%%

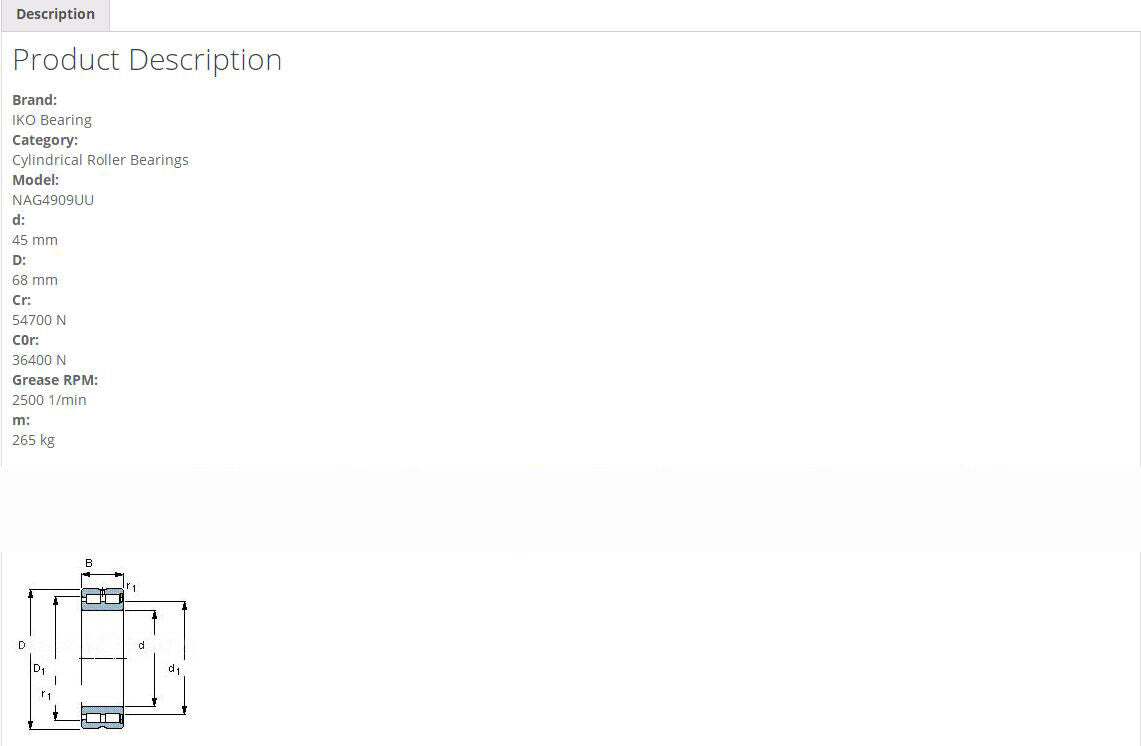Click the Cr: load rating label

pos(21,300)
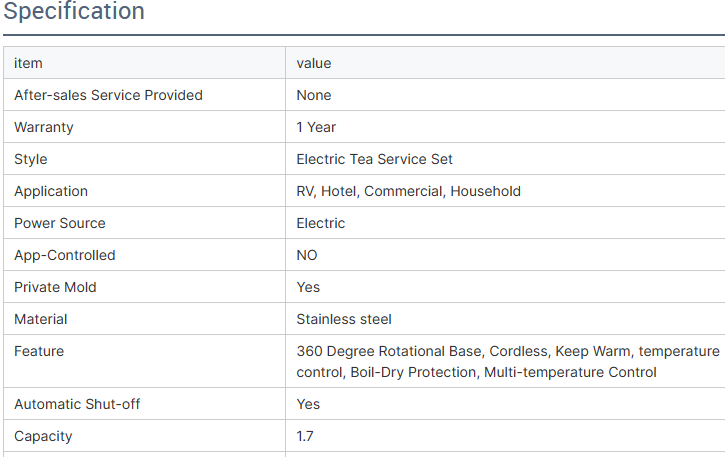
Task: Click the Feature row label
Action: coord(39,352)
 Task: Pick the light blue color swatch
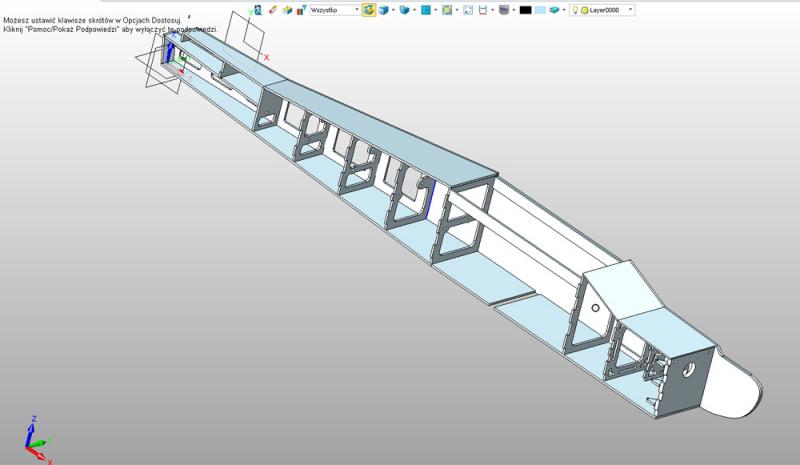click(540, 9)
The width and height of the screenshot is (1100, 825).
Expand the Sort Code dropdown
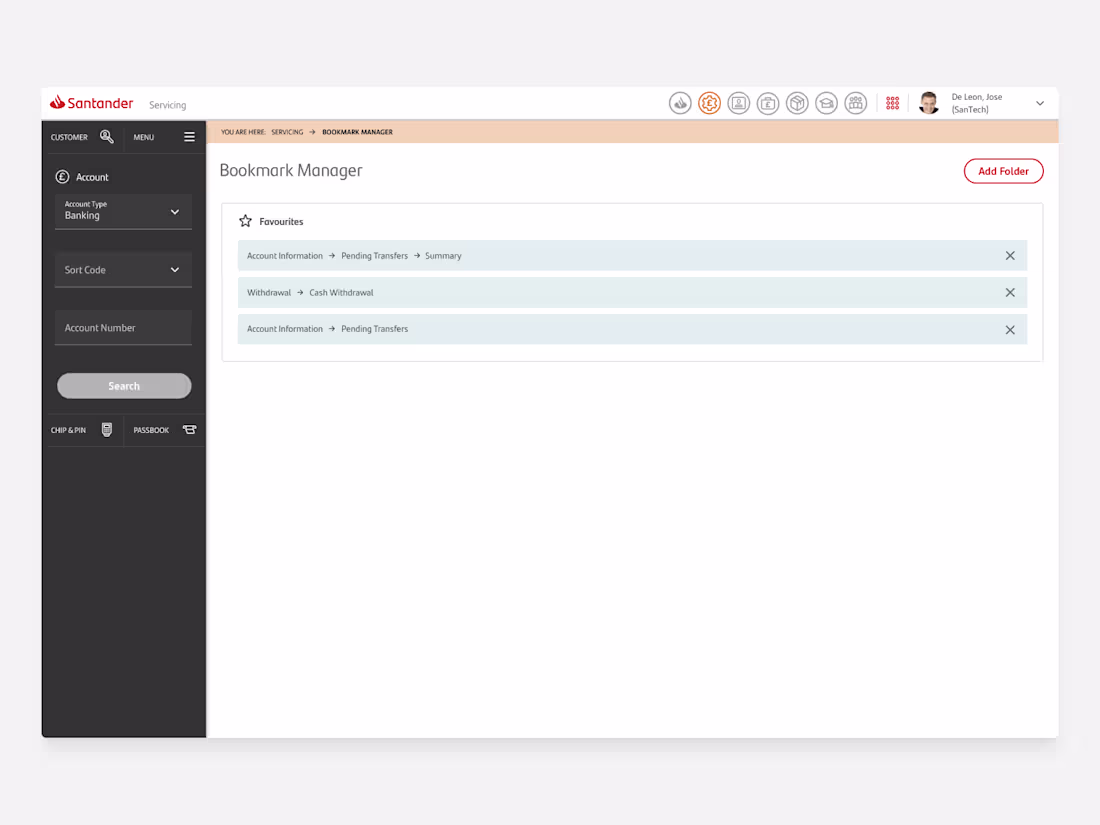pyautogui.click(x=123, y=269)
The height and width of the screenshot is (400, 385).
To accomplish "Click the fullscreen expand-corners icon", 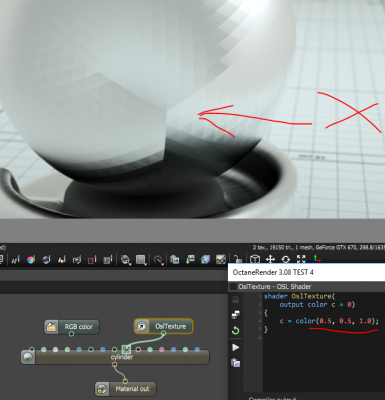I will 301,259.
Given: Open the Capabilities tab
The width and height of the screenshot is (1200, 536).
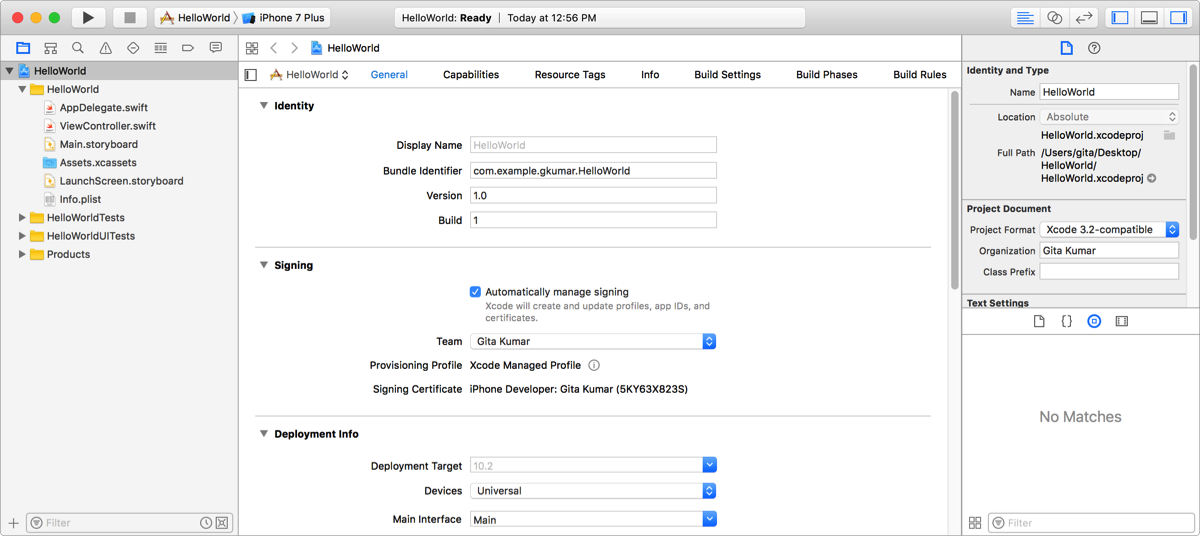Looking at the screenshot, I should 470,75.
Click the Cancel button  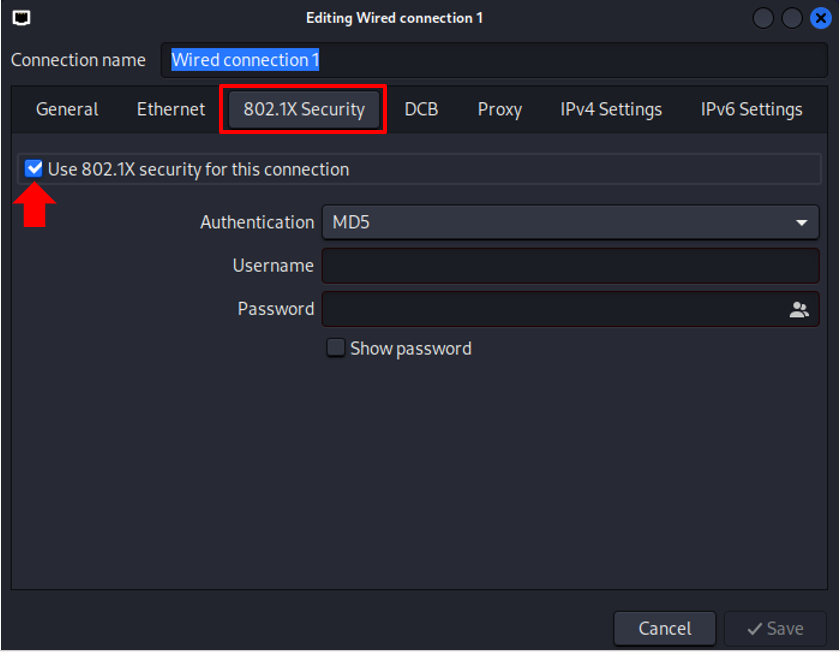point(665,628)
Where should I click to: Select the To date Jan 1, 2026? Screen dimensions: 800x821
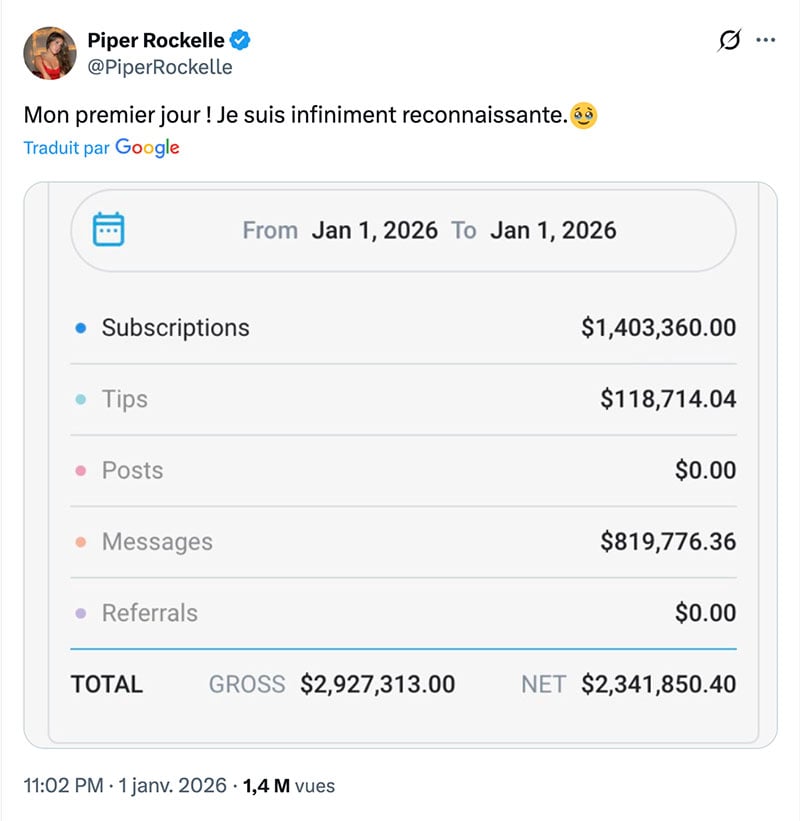click(553, 230)
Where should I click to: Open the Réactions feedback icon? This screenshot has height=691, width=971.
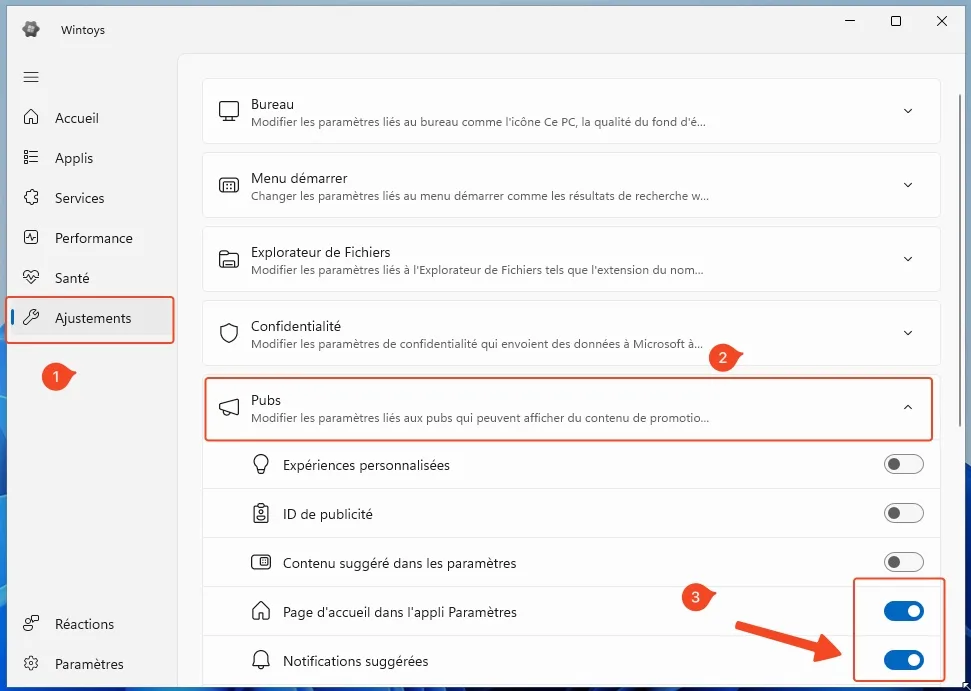pyautogui.click(x=31, y=623)
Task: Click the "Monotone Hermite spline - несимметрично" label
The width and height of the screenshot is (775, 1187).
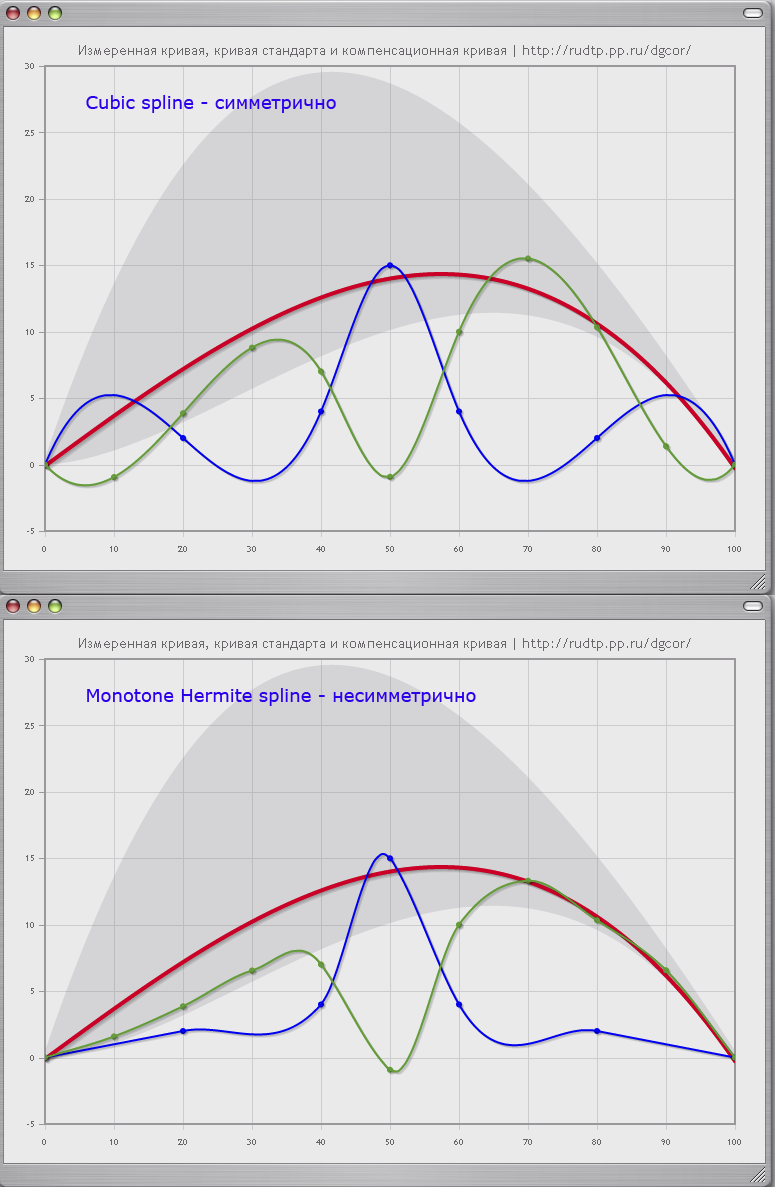Action: click(x=280, y=696)
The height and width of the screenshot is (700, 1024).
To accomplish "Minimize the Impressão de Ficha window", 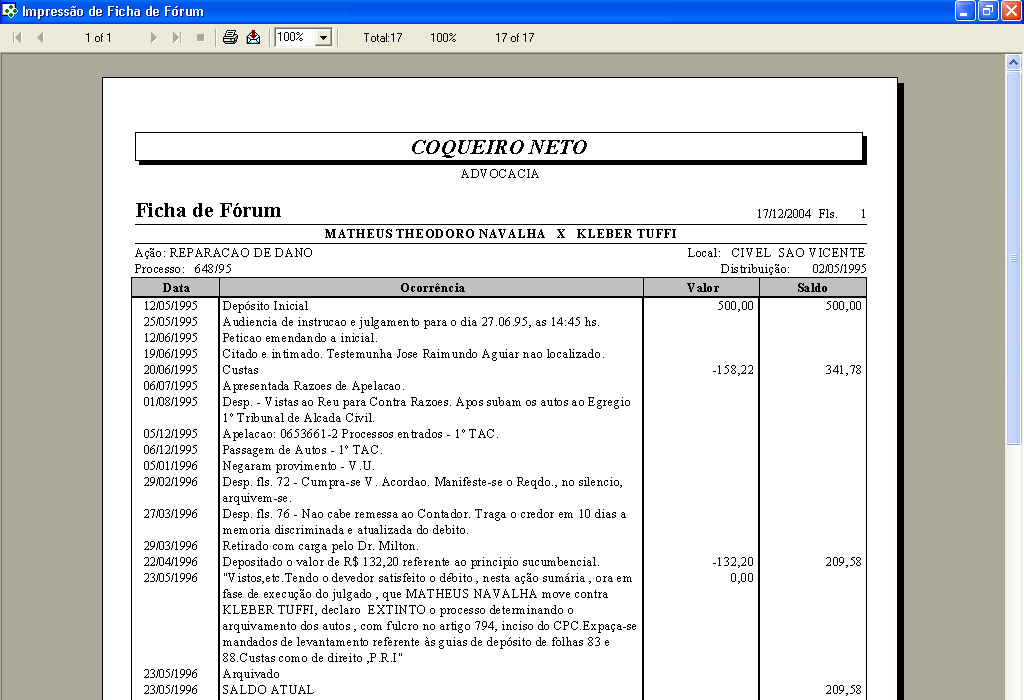I will (965, 11).
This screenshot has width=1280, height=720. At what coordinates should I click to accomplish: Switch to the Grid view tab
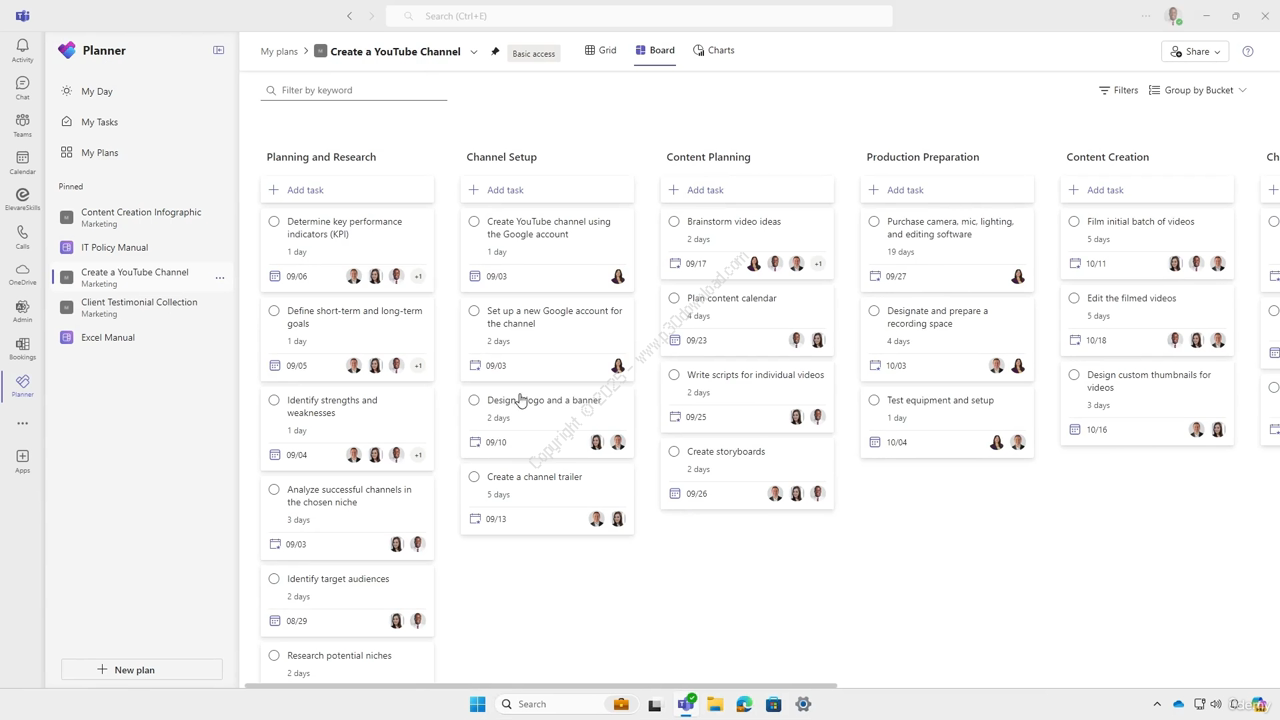[600, 50]
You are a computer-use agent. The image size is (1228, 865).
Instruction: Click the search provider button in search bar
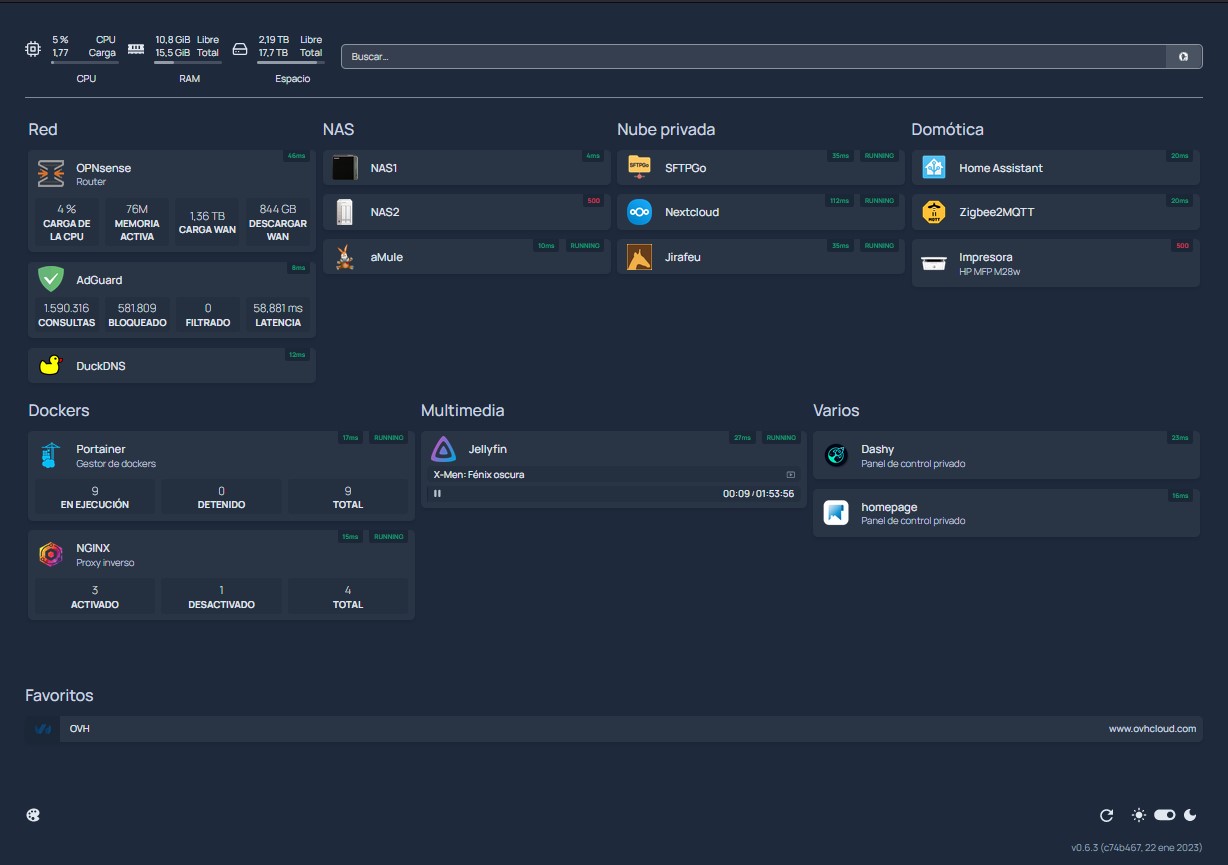click(x=1183, y=57)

%%

### [Directions]
Take the line that contains "This screenshot has width=1280, height=720." as the first and the last line of the records as the end, and please quote those lines exactly, pictures omitted.

### [Solution for this problem]
This screenshot has width=1280, height=720. At what coordinates should I click to accomplish: Switch to the Grid view tab
[600, 50]
You are a computer-use agent. The image size is (1228, 865).
Instruction: Click the search provider button in search bar
click(x=1183, y=57)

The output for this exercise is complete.